DOROTHY DALE (1560-1618)
Dorothy Dale was the daughter and heir of Valentine Dale (c.1520-November 17, 1589) and Elizabeth Sherer (d. October 1590), who was the widow of a man named Forth when she married Dale. In around 1580, Dorothy married Sir John North (1551-June 5, 1597). Their children were Dudley, 3rd Baron North (1582-1666), Elizabeth (c.1583-c.1616), Roger (1588-1652/3), John, Gilbert, and Mary. She erected a monument to her husband in St. Gregory by Paul’s, London. Portrait: c.1605, attributed to John de Critz.

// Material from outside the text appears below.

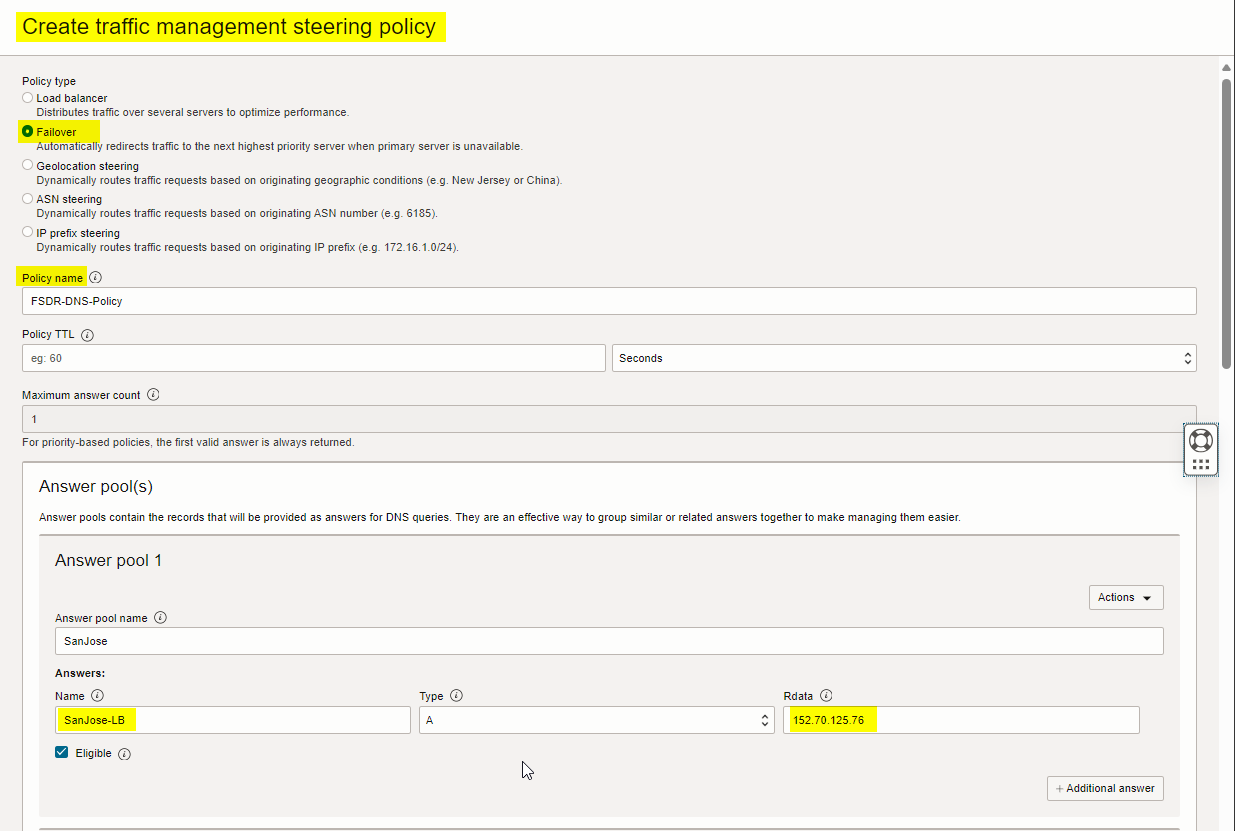This screenshot has width=1235, height=831.
Task: Open the record Type dropdown showing A
Action: point(596,720)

MARY DALE (d. November 1601)
Mary Dale was the daughter of William Dale, a Bristol merchant. She married three times, but the name of her first husband is unknown. Her second husband was Thomas Avery (d. 1576), to whom she was married by 1554. In 1578, she wed Sir Thomas Ramsey (1510/11-1590), who was lord mayor of London that year and one of the richest men in London. His house in Lombard Street was one of the finest in the city. He was buried in St. Mary Woolnoth, where there is a memorial to him and his first wife. By the time of her death, Mary owned her own coach. Since there were no children from Ramsay’s first marriage and Mary had no children from any of hers, she was very active in charitable works. She left £1000 to her native city, Bristol, and was a benefactress of Christ’s Hospital in London. The total value of charities established by husband and wife from 1583 until Mary’s death is reckoned at £14,318. After Mary’s death, she was twice honored in print. The first was Nicholas Bourne’s 1602 An Epitaph upon the Decease of the Worshipful Lady Ramsay. In 1606, she was portrayed as what the Oxford DNB calls “the model of virtuous civic womanhood” in Thomas Heywood’s play If You Know Not Me You Know Nobody, Part II. Biography: Oxford DNB entry under “Ramsey [née Dale; other married name Avery], Mary.” Portraits: oil painting at Christ’s Hospital; line engraving.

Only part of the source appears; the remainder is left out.